DIY Project: Sellers Cabinet Makeover

I love antiques. I love the style of new furniture that looks antique, but I love the real thing even more. I think my fondness for these old things comes from knowing they have a rich history.

I’ve been on the hunt for some sort of cabinet for the breakfast area so I’d have a good place to store a few odds and ends, including our art supplies since the kitchen table is always where we paint. The plastic box in the corner just wasn’t cutting it for me.

On a recent antique store expedition, I found a small Hoosier-style cabinet. I had Ken look at it to make sure it was sturdy, but immediately made plans to refinish it. The price had been marked down, and marked down again, so I ended up paying $125 for it. Another thing I love about antiques: they generally cost much less than a comparable new piece of furniture.

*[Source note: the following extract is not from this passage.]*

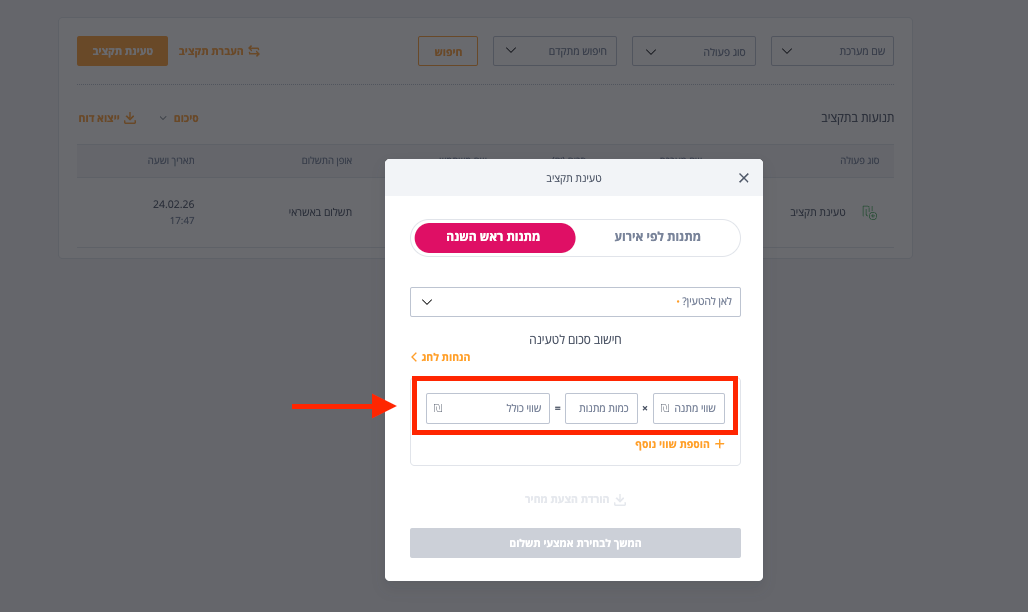
Task: Expand the סיכום summary chevron
Action: coord(163,118)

I came home and researched my happy little find. {Because I’m goofy and giddy like that.} It had the company name, model number, and original color listed on the back, so that made my research easier.

sellers cabinet back

I even found the patent number on a little metal plate inside a drawer, so I looked that up and found the original patent information. How cool is that!?!

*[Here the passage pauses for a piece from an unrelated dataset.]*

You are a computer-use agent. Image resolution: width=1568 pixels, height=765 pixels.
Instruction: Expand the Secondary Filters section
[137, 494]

Sellers Cabinet patent 1935

I did more studying, and found delightfully cheesy old ads for Sellers Cabinets, “The Best Servant In Your House.” I seriously adore vintage ads.

1923 Sellers Cabinet

This project took three days of sanding, priming, and painting. Things like this always take longer than I anticipate, and in the midst of it I always wonder WHY on earth I decided to do this again. But by that time, I’m usually too far to turn back. I believe I am a victim of DIY amnesia, a condition which causes me to forget how much work something like this is, and focus on what I know the results can be.

sellers cabinet BEFORE

There was a tiny bit of remaining paint left from when it had been refinished previously, so I saw that the original “sea crest green” was a light, almost milk-glass sort of green. I considered restoring it back to that color, but because it was so similar to my kitchen wall color, I opted to paint it white. As a nod to the original color, however, I ordered jadeite milk-glass knobs from Look In The Attic to replace the ugly not-original knobs.

jadeite milk glass knob

Cutest knobs ever:

The original Fast Fluffy Flour Sifter is still with the cabinet; I didn’t want to change the antique look of it, but I did want to protect it, so I sanded the rusty places and lightly painted it with Rustoleum satin metallic paint to prevent more rusting. I did the same things with the hinges, and was tickled with the results. [FYI: I don’t think metallic paint looks exactly like the real thing, but I used it when I re-did all our kitchen cabinets year ago, and it was a far more economical option than replacing all the hinges!]

One of the drawers is warped, the cabinet has some water damage, and there are numerous nicks and cracks in the doors — but I am so pleased with how it came out. And I just love thinking of the 1930-something homemaker who got it new for her kitchen, and I wonder how many homes it has lived in since then.

sellers cabinet AFTER

It’s adorable!
Do you ever take on these kinds of projects? If so, do you suffer from DIY amnesia, too?